Unprotected Drosophila melanogaster telomeres activate the spindle assembly checkpoint.

In both yeast and mammals, uncapped telomeres activate the DNA damage response (DDR) and undergo end-to-end fusion. Previous work has shown that the Drosophila HOAP protein, encoded by the caravaggio (cav) gene, is required to prevent telomeric fusions. Here we show that HOAP-depleted telomeres activate both the DDR and the spindle assembly checkpoint (SAC). The cell cycle arrest elicited by the DDR was alleviated by mutations in mei-41 (ATR), mus304 (ATRIP), grp (Chk1) and rad50 but not by mutations in tefu (ATM).
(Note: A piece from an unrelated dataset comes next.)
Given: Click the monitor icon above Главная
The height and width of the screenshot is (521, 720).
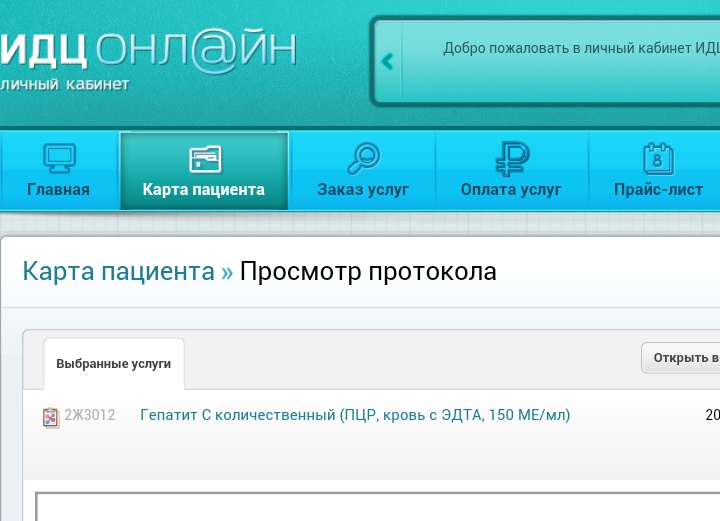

The SAC was partially overridden by mutations in zw10 and bubR1 but also by mutations in mei-41, mus304, rad50, grp and tefu. As expected from SAC activation, the SAC proteins Zw10, Zwilch, BubR1 and Cenp-meta (Cenp-E) accumulated at the kinetochores of cav mutant cells. Surprisingly, BubR1 also accumulated at cav mutant telomeres in a mei-41, mus304, rad50, grp and tefu-dependent manner. Our results collectively suggest that recruitment of BubR1 by dysfunctional telomeres inhibits Cdc20/APC function, preventing the metaphase-to-anaphase transition.